§ **Records provided**
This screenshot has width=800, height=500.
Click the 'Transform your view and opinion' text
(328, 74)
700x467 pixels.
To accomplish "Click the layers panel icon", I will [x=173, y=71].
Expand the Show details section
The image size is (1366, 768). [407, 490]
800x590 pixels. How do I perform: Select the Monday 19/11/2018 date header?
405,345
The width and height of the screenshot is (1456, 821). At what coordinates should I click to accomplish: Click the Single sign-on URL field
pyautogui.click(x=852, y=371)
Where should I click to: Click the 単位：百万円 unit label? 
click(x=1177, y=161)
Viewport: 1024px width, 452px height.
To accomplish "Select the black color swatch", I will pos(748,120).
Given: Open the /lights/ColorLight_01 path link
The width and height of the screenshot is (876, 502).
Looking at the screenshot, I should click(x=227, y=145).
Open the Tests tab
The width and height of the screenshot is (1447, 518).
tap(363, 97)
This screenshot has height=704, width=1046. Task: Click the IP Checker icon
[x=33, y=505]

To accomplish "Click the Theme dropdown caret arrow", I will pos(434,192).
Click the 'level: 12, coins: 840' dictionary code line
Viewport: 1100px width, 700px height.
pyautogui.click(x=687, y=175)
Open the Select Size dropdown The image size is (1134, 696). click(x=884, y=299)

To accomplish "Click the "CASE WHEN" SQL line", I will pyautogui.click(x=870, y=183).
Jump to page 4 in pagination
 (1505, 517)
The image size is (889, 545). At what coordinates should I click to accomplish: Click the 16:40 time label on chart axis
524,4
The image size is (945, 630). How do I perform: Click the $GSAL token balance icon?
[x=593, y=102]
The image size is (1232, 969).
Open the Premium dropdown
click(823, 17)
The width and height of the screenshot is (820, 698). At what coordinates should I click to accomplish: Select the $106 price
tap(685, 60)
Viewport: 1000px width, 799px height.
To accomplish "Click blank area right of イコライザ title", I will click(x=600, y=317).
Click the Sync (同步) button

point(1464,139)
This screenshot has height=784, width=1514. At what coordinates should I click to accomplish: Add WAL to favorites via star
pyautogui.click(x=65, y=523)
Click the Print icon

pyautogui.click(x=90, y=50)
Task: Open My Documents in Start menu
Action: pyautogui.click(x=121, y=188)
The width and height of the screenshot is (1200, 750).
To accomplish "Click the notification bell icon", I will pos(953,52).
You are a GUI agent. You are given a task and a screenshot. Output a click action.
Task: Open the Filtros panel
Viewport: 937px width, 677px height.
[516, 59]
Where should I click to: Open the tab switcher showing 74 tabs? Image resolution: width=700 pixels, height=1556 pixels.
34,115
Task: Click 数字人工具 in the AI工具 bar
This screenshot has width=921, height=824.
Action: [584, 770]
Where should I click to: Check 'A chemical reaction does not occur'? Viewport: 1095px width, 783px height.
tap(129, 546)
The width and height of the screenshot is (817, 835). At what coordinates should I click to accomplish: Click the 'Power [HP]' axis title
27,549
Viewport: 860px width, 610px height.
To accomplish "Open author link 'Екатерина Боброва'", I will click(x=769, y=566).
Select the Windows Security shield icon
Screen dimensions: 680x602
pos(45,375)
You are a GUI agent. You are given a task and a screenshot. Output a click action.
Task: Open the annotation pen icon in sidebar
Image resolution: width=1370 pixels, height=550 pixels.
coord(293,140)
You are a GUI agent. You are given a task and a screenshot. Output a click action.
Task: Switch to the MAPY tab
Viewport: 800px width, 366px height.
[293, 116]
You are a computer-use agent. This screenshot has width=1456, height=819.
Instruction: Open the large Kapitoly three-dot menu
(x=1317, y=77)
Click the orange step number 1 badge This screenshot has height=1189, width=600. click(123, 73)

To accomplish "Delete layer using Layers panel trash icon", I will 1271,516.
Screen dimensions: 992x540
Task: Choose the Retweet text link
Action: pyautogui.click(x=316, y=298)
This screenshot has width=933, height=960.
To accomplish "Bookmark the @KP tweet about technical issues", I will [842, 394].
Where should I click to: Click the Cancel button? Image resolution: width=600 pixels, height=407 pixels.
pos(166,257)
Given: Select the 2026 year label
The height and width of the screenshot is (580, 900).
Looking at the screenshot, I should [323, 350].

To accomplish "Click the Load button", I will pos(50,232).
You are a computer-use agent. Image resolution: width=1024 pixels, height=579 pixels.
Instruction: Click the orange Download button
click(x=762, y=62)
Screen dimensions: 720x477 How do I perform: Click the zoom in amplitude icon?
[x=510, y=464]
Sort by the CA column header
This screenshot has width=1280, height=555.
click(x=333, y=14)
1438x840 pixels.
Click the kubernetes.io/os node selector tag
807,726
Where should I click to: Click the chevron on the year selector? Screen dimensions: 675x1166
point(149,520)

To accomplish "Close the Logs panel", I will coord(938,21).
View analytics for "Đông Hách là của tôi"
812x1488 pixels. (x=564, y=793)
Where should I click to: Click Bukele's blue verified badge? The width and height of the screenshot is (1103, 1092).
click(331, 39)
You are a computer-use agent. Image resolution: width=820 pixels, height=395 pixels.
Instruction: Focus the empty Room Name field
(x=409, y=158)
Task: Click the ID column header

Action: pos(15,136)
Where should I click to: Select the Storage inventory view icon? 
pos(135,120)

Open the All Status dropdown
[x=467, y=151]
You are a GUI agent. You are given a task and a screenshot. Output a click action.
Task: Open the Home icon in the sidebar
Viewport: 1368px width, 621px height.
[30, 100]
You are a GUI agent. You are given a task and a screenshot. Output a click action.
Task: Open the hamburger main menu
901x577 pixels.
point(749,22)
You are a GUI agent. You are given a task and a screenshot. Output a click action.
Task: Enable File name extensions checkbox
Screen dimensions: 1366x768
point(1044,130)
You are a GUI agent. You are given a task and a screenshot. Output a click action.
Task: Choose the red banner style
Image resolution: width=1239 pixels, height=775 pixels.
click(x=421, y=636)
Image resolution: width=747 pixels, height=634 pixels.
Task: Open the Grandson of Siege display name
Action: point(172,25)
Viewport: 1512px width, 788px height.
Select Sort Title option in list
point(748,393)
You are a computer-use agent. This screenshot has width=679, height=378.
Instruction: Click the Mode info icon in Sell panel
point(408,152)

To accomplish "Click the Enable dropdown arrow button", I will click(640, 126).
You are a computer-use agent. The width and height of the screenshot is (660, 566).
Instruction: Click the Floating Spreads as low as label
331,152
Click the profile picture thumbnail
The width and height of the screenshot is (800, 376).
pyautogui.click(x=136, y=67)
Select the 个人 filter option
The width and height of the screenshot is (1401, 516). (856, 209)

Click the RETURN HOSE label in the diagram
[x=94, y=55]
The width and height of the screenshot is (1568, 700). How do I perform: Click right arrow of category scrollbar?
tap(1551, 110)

§ **Required work**
Please repeat the items above, swapping "computer-use agent" for "desktop assistant" and leaving everything else unchanged.

§ **Task result**
This screenshot has width=800, height=500.
Click the 'Transform your view and opinion' text
(328, 74)
700x467 pixels.
To accomplish "Click the layers panel icon", I will [x=173, y=71].
Expand the Show details section
The image size is (1366, 768). [407, 490]
800x590 pixels. How do I perform: Select the Monday 19/11/2018 date header?
405,345
The width and height of the screenshot is (1456, 821). At what coordinates should I click to accomplish: Click the Single sign-on URL field
pyautogui.click(x=852, y=371)
Where should I click to: Click the 単位：百万円 unit label? 
click(x=1177, y=161)
Viewport: 1024px width, 452px height.
To accomplish "Select the black color swatch", I will pos(748,120).
Given: Open the /lights/ColorLight_01 path link
The width and height of the screenshot is (876, 502).
Looking at the screenshot, I should click(x=227, y=145).
Open the Tests tab
The width and height of the screenshot is (1447, 518).
tap(363, 97)
This screenshot has height=704, width=1046. Task: Click the IP Checker icon
[x=33, y=505]

To accomplish "Click the Theme dropdown caret arrow", I will pos(434,192).
Click the 'level: 12, coins: 840' dictionary code line
Viewport: 1100px width, 700px height.
pyautogui.click(x=687, y=175)
Open the Select Size dropdown The image size is (1134, 696). click(x=884, y=299)

To accomplish "Click the "CASE WHEN" SQL line", I will pyautogui.click(x=870, y=183).
Jump to page 4 in pagination
 (1505, 517)
The image size is (889, 545). At what coordinates should I click to accomplish: Click the 16:40 time label on chart axis
524,4
The image size is (945, 630). How do I perform: Click the $GSAL token balance icon?
[x=593, y=102]
The image size is (1232, 969).
Open the Premium dropdown
click(823, 17)
The width and height of the screenshot is (820, 698). At what coordinates should I click to accomplish: Select the $106 price
tap(685, 60)
Viewport: 1000px width, 799px height.
To accomplish "Click blank area right of イコライザ title", I will click(x=600, y=317).
Click the Sync (同步) button

point(1464,139)
This screenshot has height=784, width=1514. At what coordinates should I click to accomplish: Add WAL to favorites via star
pyautogui.click(x=65, y=523)
Click the Print icon

pyautogui.click(x=90, y=50)
Task: Open My Documents in Start menu
Action: pyautogui.click(x=121, y=188)
The width and height of the screenshot is (1200, 750).
To accomplish "Click the notification bell icon", I will pos(953,52).
You are a GUI agent. You are given a task and a screenshot. Output a click action.
Task: Open the Filtros panel
Viewport: 937px width, 677px height.
[516, 59]
Where should I click to: Open the tab switcher showing 74 tabs? Image resolution: width=700 pixels, height=1556 pixels.
34,115
Task: Click 数字人工具 in the AI工具 bar
This screenshot has width=921, height=824.
Action: [584, 770]
Where should I click to: Check 'A chemical reaction does not occur'? Viewport: 1095px width, 783px height.
tap(129, 546)
The width and height of the screenshot is (817, 835). At what coordinates should I click to accomplish: Click the 'Power [HP]' axis title
27,549
Viewport: 860px width, 610px height.
To accomplish "Open author link 'Екатерина Боброва'", I will click(x=769, y=566).
Select the Windows Security shield icon
Screen dimensions: 680x602
pos(45,375)
You are a GUI agent. You are given a task and a screenshot. Output a click action.
Task: Open the annotation pen icon in sidebar
Image resolution: width=1370 pixels, height=550 pixels.
coord(293,140)
You are a GUI agent. You are given a task and a screenshot. Output a click action.
Task: Switch to the MAPY tab
Viewport: 800px width, 366px height.
[293, 116]
You are a desktop assistant. This screenshot has width=1456, height=819.
Instruction: Open the large Kapitoly three-dot menu
(x=1317, y=77)
Click the orange step number 1 badge This screenshot has height=1189, width=600. click(123, 73)

To accomplish "Delete layer using Layers panel trash icon", I will 1271,516.
Screen dimensions: 992x540
Task: Choose the Retweet text link
Action: pyautogui.click(x=316, y=298)
This screenshot has width=933, height=960.
To accomplish "Bookmark the @KP tweet about technical issues", I will [842, 394].
Where should I click to: Click the Cancel button? Image resolution: width=600 pixels, height=407 pixels.
pos(166,257)
Given: Select the 2026 year label
The height and width of the screenshot is (580, 900).
Looking at the screenshot, I should [323, 350].

To accomplish "Click the Load button", I will pos(50,232).
You are a desktop assistant. Image resolution: width=1024 pixels, height=579 pixels.
Instruction: Click the orange Download button
click(x=762, y=62)
Screen dimensions: 720x477 How do I perform: Click the zoom in amplitude icon?
[x=510, y=464]
Sort by the CA column header
This screenshot has width=1280, height=555.
click(x=333, y=14)
1438x840 pixels.
Click the kubernetes.io/os node selector tag
807,726
Where should I click to: Click the chevron on the year selector? Screen dimensions: 675x1166
point(149,520)

To accomplish "Close the Logs panel", I will coord(938,21).
View analytics for "Đông Hách là của tôi"
812x1488 pixels. (x=564, y=793)
Where should I click to: Click Bukele's blue verified badge? The width and height of the screenshot is (1103, 1092).
click(331, 39)
You are a desktop assistant. Image resolution: width=820 pixels, height=395 pixels.
Instruction: Focus the empty Room Name field
(x=409, y=158)
Task: Click the ID column header

Action: pos(15,136)
Where should I click to: Select the Storage inventory view icon? 
pos(135,120)

Open the All Status dropdown
[x=467, y=151]
You are a GUI agent. You are given a task and a screenshot. Output a click action.
Task: Open the Home icon in the sidebar
Viewport: 1368px width, 621px height.
[30, 100]
You are a GUI agent. You are given a task and a screenshot. Output a click action.
Task: Open the hamburger main menu
901x577 pixels.
point(749,22)
You are a GUI agent. You are given a task and a screenshot. Output a click action.
Task: Enable File name extensions checkbox
Screen dimensions: 1366x768
point(1044,130)
You are a GUI agent. You are given a task and a screenshot. Output a click action.
Task: Choose the red banner style
Image resolution: width=1239 pixels, height=775 pixels.
click(x=421, y=636)
Image resolution: width=747 pixels, height=634 pixels.
Task: Open the Grandson of Siege display name
Action: point(172,25)
Viewport: 1512px width, 788px height.
Select Sort Title option in list
point(748,393)
You are a desktop assistant. This screenshot has width=679, height=378.
Instruction: Click the Mode info icon in Sell panel
point(408,152)

To accomplish "Click the Enable dropdown arrow button", I will click(640, 126).
You are a desktop assistant. The width and height of the screenshot is (660, 566).
Instruction: Click the Floating Spreads as low as label
331,152
Click the profile picture thumbnail
The width and height of the screenshot is (800, 376).
pyautogui.click(x=136, y=67)
Select the 个人 filter option
The width and height of the screenshot is (1401, 516). (856, 209)

Click the RETURN HOSE label in the diagram
[x=94, y=55]
The width and height of the screenshot is (1568, 700). How do I perform: Click right arrow of category scrollbar?
tap(1551, 110)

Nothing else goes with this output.